戻って来てニヤニヤ笑いながら、
「おい、ひょろ松、欄間のボヤボヤの光がなくなったろう?」
 振りかえって見ると、なるほど、今まであった光がなくなって、さっきのように暗くなっている。
「お、なくなりました。いったい、これは、どうしたというんです」
 顎十郎は、とほんとした顔で、
「どうも、こうもない。……つまり、これでこの朽穴が、お蛇体の通り道だということがわかったんだ」
「ほほう……。でも、叔父の話では、胴まわり一尺もある大蛇だという話だが、どうしてこんな小さな穴から……」
「そこが、それ、魔性《ましょう》の変幻自在なところ。入ろうと思えば、どんなところからだって入って来るだろう。……とまア、平素なら恍けておくところだが、今はそんな場合じゃない。それに、まごまごしていると、えらいことになる。実はな、ひょろ松」
 いつもにもなく、真顔になって、ひょろ松の耳に口をあて、なにか、ひと言二た言ささやくと、いったいどんなことだったのか、ひょろ松が、
「おッ」
 と、驚異の叫び声をあげた。

   道行《みちゆき》の段《だん》

 その後、蛇体が欄間を伝うことはなかったが、お小夜の物狂いはいっこうにおさまらない。

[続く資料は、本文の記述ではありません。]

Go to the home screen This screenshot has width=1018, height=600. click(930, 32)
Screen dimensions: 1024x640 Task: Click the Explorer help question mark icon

 日に日に窶《やつ》れて、今はもう見るもはかないばかりになってしまったが、なにしろ、相手は変化玄妙《へんげげんみょう》の魔性。捕物にかけては人にゆずらぬ顎十郎も、まるっきり手も足も出ない。縁先に張りこんだり、漫然と夜伽をしたりするほかどうする才覚もないらしく、いたずらにやきもきと気をもんでいるようすは、見る眼にも笑止《しょうし》なばかりであった。
 それから、四日ばかり後のこと。
 この村の恒例で、甲州術道五宿の『写《うつ》し絵《え》』の名人、小浜太夫《こはまたゆう》の一座がにぎにぎしく乗りこんできた。
 芸人というのではなく、なかば好きからの旦那芸で、花見ごろから田植の始まるころまで、調布、府中、青梅《おうめ》などの村々をまわって歩き、名主の家の広座敷やお寺の本堂などで、説教節《せっきょうぶし》にあわせて、『石童丸《いしどうまる》』『出世景清《しゅっせかげきよ》』『牡丹灯籠《ぼたんどうろう》』『四谷怪談』などの写し絵をうつして見せる。
 この『写し絵』は、そのころ八王子を中心に、久しいあいだ全盛をきわめたものだった。